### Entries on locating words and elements
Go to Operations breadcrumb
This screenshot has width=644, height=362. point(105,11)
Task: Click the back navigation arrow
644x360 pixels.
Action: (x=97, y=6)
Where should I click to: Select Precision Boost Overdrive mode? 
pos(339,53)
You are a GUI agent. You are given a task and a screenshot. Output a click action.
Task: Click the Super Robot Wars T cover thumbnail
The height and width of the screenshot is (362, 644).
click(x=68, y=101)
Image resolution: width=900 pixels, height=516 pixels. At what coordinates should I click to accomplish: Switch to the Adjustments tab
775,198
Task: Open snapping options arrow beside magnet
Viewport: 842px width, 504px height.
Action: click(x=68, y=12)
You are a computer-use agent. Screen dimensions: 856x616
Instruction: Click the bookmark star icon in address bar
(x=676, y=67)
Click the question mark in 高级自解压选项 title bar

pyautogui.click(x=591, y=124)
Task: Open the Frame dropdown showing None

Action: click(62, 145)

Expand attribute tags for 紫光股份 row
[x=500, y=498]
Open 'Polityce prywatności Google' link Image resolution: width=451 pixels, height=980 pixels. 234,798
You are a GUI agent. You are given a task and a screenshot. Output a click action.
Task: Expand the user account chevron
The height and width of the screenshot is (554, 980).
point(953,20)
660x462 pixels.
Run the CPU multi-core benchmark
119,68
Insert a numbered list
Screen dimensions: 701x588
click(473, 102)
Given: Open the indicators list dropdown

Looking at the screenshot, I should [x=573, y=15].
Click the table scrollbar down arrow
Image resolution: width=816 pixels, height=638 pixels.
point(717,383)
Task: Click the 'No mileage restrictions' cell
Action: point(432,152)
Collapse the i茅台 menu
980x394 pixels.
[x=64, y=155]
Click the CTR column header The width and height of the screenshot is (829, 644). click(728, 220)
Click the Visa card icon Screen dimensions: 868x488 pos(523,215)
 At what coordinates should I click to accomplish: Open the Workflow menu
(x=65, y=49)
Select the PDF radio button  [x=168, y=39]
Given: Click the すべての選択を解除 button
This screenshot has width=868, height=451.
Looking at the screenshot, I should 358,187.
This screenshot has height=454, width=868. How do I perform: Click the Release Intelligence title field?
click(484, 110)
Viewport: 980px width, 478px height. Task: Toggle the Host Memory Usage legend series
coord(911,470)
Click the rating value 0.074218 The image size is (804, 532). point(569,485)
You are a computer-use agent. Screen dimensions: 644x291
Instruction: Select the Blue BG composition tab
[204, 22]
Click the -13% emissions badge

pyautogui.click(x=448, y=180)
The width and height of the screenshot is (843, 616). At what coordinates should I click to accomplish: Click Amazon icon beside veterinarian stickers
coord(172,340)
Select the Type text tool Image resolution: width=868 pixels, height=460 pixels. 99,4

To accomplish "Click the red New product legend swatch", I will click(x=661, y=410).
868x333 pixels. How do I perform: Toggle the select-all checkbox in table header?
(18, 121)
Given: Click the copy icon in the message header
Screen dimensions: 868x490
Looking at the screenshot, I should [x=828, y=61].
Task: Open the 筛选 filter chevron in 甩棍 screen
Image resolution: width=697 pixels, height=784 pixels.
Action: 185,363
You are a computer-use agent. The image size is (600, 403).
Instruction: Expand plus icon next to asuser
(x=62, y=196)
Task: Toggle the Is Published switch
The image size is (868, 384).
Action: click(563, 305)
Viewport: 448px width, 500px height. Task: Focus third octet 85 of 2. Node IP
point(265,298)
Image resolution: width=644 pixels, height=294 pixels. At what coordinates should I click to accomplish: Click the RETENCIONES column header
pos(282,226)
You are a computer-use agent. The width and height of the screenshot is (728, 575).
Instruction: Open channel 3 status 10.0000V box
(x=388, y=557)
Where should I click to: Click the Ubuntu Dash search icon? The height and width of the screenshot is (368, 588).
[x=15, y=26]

### Task to complete
Copy every row above word for word, changing nothing.

### Output below
Go to Operations breadcrumb
This screenshot has width=644, height=362. point(105,11)
Task: Click the back navigation arrow
644x360 pixels.
Action: (x=97, y=6)
Where should I click to: Select Precision Boost Overdrive mode? 
pos(339,53)
You are a GUI agent. You are given a task and a screenshot. Output a click action.
Task: Click the Super Robot Wars T cover thumbnail
The height and width of the screenshot is (362, 644).
click(x=68, y=101)
Image resolution: width=900 pixels, height=516 pixels. At what coordinates should I click to accomplish: Switch to the Adjustments tab
775,198
Task: Open snapping options arrow beside magnet
Viewport: 842px width, 504px height.
Action: click(x=68, y=12)
You are a computer-use agent. Screen dimensions: 856x616
Instruction: Click the bookmark star icon in address bar
(x=676, y=67)
Click the question mark in 高级自解压选项 title bar

pyautogui.click(x=591, y=124)
Task: Open the Frame dropdown showing None

Action: click(62, 145)

Expand attribute tags for 紫光股份 row
[x=500, y=498]
Open 'Polityce prywatności Google' link Image resolution: width=451 pixels, height=980 pixels. 234,798
You are a GUI agent. You are given a task and a screenshot. Output a click action.
Task: Expand the user account chevron
The height and width of the screenshot is (554, 980).
point(953,20)
660x462 pixels.
Run the CPU multi-core benchmark
119,68
Insert a numbered list
Screen dimensions: 701x588
click(473, 102)
Given: Open the indicators list dropdown

Looking at the screenshot, I should [x=573, y=15].
Click the table scrollbar down arrow
Image resolution: width=816 pixels, height=638 pixels.
point(717,383)
Task: Click the 'No mileage restrictions' cell
Action: point(432,152)
Collapse the i茅台 menu
980x394 pixels.
[x=64, y=155]
Click the CTR column header The width and height of the screenshot is (829, 644). click(728, 220)
Click the Visa card icon Screen dimensions: 868x488 pos(523,215)
 At what coordinates should I click to accomplish: Open the Workflow menu
(x=65, y=49)
Select the PDF radio button  [x=168, y=39]
Given: Click the すべての選択を解除 button
This screenshot has width=868, height=451.
Looking at the screenshot, I should 358,187.
This screenshot has height=454, width=868. How do I perform: Click the Release Intelligence title field?
click(484, 110)
Viewport: 980px width, 478px height. Task: Toggle the Host Memory Usage legend series
coord(911,470)
Click the rating value 0.074218 The image size is (804, 532). point(569,485)
You are a computer-use agent. Screen dimensions: 644x291
Instruction: Select the Blue BG composition tab
[204, 22]
Click the -13% emissions badge

pyautogui.click(x=448, y=180)
The width and height of the screenshot is (843, 616). At what coordinates should I click to accomplish: Click Amazon icon beside veterinarian stickers
coord(172,340)
Select the Type text tool Image resolution: width=868 pixels, height=460 pixels. 99,4

To accomplish "Click the red New product legend swatch", I will click(x=661, y=410).
868x333 pixels. How do I perform: Toggle the select-all checkbox in table header?
(18, 121)
Given: Click the copy icon in the message header
Screen dimensions: 868x490
Looking at the screenshot, I should [x=828, y=61].
Task: Open the 筛选 filter chevron in 甩棍 screen
Image resolution: width=697 pixels, height=784 pixels.
Action: 185,363
You are a computer-use agent. The image size is (600, 403).
Instruction: Expand plus icon next to asuser
(x=62, y=196)
Task: Toggle the Is Published switch
The image size is (868, 384).
Action: click(563, 305)
Viewport: 448px width, 500px height. Task: Focus third octet 85 of 2. Node IP
point(265,298)
Image resolution: width=644 pixels, height=294 pixels. At what coordinates should I click to accomplish: Click the RETENCIONES column header
pos(282,226)
You are a computer-use agent. The width and height of the screenshot is (728, 575).
Instruction: Open channel 3 status 10.0000V box
(x=388, y=557)
Where should I click to: Click the Ubuntu Dash search icon? The height and width of the screenshot is (368, 588).
[x=15, y=26]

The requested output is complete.